◆ **EXERCISE DESCRIPTION**
Each line of the listing below must be set down exactly.

◇ ◇ ◇ ◇ ◇ ◇ ◇

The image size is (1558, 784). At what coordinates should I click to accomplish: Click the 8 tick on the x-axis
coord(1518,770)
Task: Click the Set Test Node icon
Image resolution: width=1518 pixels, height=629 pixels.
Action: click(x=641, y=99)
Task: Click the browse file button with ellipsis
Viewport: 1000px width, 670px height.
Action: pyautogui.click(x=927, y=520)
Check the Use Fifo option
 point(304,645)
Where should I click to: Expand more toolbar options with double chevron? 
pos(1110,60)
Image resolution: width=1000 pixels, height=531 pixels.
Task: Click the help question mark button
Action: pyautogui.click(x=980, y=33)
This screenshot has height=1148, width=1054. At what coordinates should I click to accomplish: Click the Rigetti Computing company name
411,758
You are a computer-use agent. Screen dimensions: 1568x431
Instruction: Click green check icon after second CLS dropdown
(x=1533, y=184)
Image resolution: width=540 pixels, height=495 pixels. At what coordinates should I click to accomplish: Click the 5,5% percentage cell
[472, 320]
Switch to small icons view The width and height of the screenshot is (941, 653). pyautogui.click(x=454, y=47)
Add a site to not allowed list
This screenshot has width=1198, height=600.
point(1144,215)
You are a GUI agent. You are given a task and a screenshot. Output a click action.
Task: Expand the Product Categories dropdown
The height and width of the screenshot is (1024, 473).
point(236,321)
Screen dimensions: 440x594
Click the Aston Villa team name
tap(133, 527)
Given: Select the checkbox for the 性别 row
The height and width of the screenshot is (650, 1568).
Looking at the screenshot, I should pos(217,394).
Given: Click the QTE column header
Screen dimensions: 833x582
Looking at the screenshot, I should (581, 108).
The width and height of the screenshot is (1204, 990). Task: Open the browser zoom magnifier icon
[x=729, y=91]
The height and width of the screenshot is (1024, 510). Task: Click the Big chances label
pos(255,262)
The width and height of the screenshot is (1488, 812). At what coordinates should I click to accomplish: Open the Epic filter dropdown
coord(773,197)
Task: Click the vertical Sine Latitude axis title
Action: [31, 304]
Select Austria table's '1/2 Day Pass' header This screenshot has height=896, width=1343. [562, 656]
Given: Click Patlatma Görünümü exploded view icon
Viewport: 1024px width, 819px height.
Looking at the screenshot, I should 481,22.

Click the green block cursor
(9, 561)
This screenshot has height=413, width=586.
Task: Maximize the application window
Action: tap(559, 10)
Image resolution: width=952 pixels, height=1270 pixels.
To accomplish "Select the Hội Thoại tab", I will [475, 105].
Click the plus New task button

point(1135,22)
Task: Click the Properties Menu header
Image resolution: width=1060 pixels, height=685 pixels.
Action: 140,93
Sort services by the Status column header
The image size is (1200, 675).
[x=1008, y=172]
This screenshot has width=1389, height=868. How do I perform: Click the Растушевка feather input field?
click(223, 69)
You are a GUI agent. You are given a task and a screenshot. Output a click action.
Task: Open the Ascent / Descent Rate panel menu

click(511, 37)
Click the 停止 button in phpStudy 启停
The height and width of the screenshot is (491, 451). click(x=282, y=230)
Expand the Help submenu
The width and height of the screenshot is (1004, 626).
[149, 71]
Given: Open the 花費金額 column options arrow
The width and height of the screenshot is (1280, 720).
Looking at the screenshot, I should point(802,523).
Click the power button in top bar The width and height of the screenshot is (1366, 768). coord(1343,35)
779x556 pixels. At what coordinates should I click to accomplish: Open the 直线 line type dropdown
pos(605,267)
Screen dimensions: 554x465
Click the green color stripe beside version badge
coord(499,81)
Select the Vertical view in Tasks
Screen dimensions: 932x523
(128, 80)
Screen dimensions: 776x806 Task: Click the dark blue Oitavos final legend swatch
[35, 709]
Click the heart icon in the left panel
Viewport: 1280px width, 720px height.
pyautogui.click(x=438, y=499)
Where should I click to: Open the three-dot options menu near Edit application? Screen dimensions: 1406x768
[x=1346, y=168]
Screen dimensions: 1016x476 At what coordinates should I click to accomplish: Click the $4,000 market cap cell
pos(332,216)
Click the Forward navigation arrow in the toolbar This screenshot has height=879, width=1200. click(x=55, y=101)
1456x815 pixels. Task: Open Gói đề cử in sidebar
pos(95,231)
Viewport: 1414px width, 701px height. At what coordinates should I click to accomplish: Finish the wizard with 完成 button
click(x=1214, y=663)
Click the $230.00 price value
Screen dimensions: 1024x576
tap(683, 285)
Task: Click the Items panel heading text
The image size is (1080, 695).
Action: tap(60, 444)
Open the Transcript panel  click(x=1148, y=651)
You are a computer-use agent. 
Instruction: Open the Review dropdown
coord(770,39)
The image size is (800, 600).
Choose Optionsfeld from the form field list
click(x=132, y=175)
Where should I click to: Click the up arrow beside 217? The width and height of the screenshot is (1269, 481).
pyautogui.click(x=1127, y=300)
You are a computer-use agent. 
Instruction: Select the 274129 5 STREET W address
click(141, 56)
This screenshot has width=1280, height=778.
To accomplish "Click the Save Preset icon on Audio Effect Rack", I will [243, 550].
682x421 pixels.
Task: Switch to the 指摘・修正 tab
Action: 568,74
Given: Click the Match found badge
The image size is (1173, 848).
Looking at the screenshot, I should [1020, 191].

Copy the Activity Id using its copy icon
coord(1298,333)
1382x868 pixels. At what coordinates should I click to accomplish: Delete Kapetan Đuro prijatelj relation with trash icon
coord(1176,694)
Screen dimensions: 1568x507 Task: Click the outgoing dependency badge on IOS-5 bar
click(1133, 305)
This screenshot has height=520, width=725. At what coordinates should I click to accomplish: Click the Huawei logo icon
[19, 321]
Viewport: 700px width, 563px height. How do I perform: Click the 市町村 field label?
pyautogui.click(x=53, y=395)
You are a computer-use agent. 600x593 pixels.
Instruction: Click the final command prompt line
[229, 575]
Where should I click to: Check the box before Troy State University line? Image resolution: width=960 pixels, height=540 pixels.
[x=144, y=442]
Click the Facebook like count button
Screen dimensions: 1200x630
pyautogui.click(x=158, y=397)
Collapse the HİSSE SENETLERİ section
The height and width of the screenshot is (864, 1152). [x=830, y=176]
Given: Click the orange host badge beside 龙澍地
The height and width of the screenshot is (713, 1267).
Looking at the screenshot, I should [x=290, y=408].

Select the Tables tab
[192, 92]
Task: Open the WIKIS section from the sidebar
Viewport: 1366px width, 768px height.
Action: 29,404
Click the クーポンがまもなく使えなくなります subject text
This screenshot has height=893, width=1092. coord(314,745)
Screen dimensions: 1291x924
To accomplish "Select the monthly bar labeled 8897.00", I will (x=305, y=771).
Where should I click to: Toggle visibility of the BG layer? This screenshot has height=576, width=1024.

◇ ◇ ◇ ◇ ◇ ◇ ◇

◆ **ANSWER BOX**
The image size is (1558, 784). At what coordinates should I click to accomplish: Click the 8 tick on the x-axis
coord(1518,770)
Task: Click the Set Test Node icon
Image resolution: width=1518 pixels, height=629 pixels.
Action: click(x=641, y=99)
Task: Click the browse file button with ellipsis
Viewport: 1000px width, 670px height.
Action: pyautogui.click(x=927, y=520)
Check the Use Fifo option
 point(304,645)
Where should I click to: Expand more toolbar options with double chevron? 
pos(1110,60)
Image resolution: width=1000 pixels, height=531 pixels.
Task: Click the help question mark button
Action: pyautogui.click(x=980, y=33)
This screenshot has height=1148, width=1054. At what coordinates should I click to accomplish: Click the Rigetti Computing company name
411,758
You are a computer-use agent. Screen dimensions: 1568x431
Instruction: Click green check icon after second CLS dropdown
(x=1533, y=184)
Image resolution: width=540 pixels, height=495 pixels. At what coordinates should I click to accomplish: Click the 5,5% percentage cell
[472, 320]
Switch to small icons view The width and height of the screenshot is (941, 653). pyautogui.click(x=454, y=47)
Add a site to not allowed list
This screenshot has width=1198, height=600.
point(1144,215)
You are a GUI agent. You are given a task and a screenshot. Output a click action.
Task: Expand the Product Categories dropdown
The height and width of the screenshot is (1024, 473).
point(236,321)
Screen dimensions: 440x594
Click the Aston Villa team name
tap(133, 527)
Given: Select the checkbox for the 性别 row
The height and width of the screenshot is (650, 1568).
Looking at the screenshot, I should pos(217,394).
Given: Click the QTE column header
Screen dimensions: 833x582
Looking at the screenshot, I should (581, 108).
The width and height of the screenshot is (1204, 990). Task: Open the browser zoom magnifier icon
[x=729, y=91]
The height and width of the screenshot is (1024, 510). Task: Click the Big chances label
pos(255,262)
The width and height of the screenshot is (1488, 812). At what coordinates should I click to accomplish: Open the Epic filter dropdown
coord(773,197)
Task: Click the vertical Sine Latitude axis title
Action: [31, 304]
Select Austria table's '1/2 Day Pass' header This screenshot has height=896, width=1343. [562, 656]
Given: Click Patlatma Görünümü exploded view icon
Viewport: 1024px width, 819px height.
Looking at the screenshot, I should 481,22.

Click the green block cursor
(9, 561)
This screenshot has height=413, width=586.
Task: Maximize the application window
Action: tap(559, 10)
Image resolution: width=952 pixels, height=1270 pixels.
To accomplish "Select the Hội Thoại tab", I will [475, 105].
Click the plus New task button

point(1135,22)
Task: Click the Properties Menu header
Image resolution: width=1060 pixels, height=685 pixels.
Action: 140,93
Sort services by the Status column header
The image size is (1200, 675).
[x=1008, y=172]
This screenshot has width=1389, height=868. How do I perform: Click the Растушевка feather input field?
click(223, 69)
You are a GUI agent. You are given a task and a screenshot. Output a click action.
Task: Open the Ascent / Descent Rate panel menu

click(511, 37)
Click the 停止 button in phpStudy 启停
The height and width of the screenshot is (491, 451). click(x=282, y=230)
Expand the Help submenu
The width and height of the screenshot is (1004, 626).
[149, 71]
Given: Open the 花費金額 column options arrow
The width and height of the screenshot is (1280, 720).
Looking at the screenshot, I should point(802,523).
Click the power button in top bar The width and height of the screenshot is (1366, 768). coord(1343,35)
779x556 pixels. At what coordinates should I click to accomplish: Open the 直线 line type dropdown
pos(605,267)
Screen dimensions: 554x465
Click the green color stripe beside version badge
coord(499,81)
Select the Vertical view in Tasks
Screen dimensions: 932x523
(128, 80)
Screen dimensions: 776x806 Task: Click the dark blue Oitavos final legend swatch
[35, 709]
Click the heart icon in the left panel
Viewport: 1280px width, 720px height.
pyautogui.click(x=438, y=499)
Where should I click to: Open the three-dot options menu near Edit application? Screen dimensions: 1406x768
[x=1346, y=168]
Screen dimensions: 1016x476 At what coordinates should I click to accomplish: Click the $4,000 market cap cell
pos(332,216)
Click the Forward navigation arrow in the toolbar This screenshot has height=879, width=1200. click(x=55, y=101)
1456x815 pixels. Task: Open Gói đề cử in sidebar
pos(95,231)
Viewport: 1414px width, 701px height. At what coordinates should I click to accomplish: Finish the wizard with 完成 button
click(x=1214, y=663)
Click the $230.00 price value
Screen dimensions: 1024x576
tap(683, 285)
Task: Click the Items panel heading text
The image size is (1080, 695).
Action: tap(60, 444)
Open the Transcript panel  click(x=1148, y=651)
You are a computer-use agent. 
Instruction: Open the Review dropdown
coord(770,39)
The image size is (800, 600).
Choose Optionsfeld from the form field list
click(x=132, y=175)
Where should I click to: Click the up arrow beside 217? The width and height of the screenshot is (1269, 481).
pyautogui.click(x=1127, y=300)
You are a computer-use agent. 
Instruction: Select the 274129 5 STREET W address
click(141, 56)
This screenshot has width=1280, height=778.
To accomplish "Click the Save Preset icon on Audio Effect Rack", I will [243, 550].
682x421 pixels.
Task: Switch to the 指摘・修正 tab
Action: 568,74
Given: Click the Match found badge
The image size is (1173, 848).
Looking at the screenshot, I should [1020, 191].

Copy the Activity Id using its copy icon
coord(1298,333)
1382x868 pixels. At what coordinates should I click to accomplish: Delete Kapetan Đuro prijatelj relation with trash icon
coord(1176,694)
Screen dimensions: 1568x507 Task: Click the outgoing dependency badge on IOS-5 bar
click(1133, 305)
This screenshot has height=520, width=725. At what coordinates should I click to accomplish: Click the Huawei logo icon
[19, 321]
Viewport: 700px width, 563px height. How do I perform: Click the 市町村 field label?
pyautogui.click(x=53, y=395)
You are a computer-use agent. 600x593 pixels.
Instruction: Click the final command prompt line
[229, 575]
Where should I click to: Check the box before Troy State University line? Image resolution: width=960 pixels, height=540 pixels.
[x=144, y=442]
Click the Facebook like count button
Screen dimensions: 1200x630
pyautogui.click(x=158, y=397)
Collapse the HİSSE SENETLERİ section
The height and width of the screenshot is (864, 1152). [x=830, y=176]
Given: Click the orange host badge beside 龙澍地
The height and width of the screenshot is (713, 1267).
Looking at the screenshot, I should [x=290, y=408].

Select the Tables tab
[192, 92]
Task: Open the WIKIS section from the sidebar
Viewport: 1366px width, 768px height.
Action: 29,404
Click the クーポンがまもなく使えなくなります subject text
This screenshot has height=893, width=1092. coord(314,745)
Screen dimensions: 1291x924
To accomplish "Select the monthly bar labeled 8897.00", I will (x=305, y=771).
Where should I click to: Toggle visibility of the BG layer? This screenshot has height=576, width=1024.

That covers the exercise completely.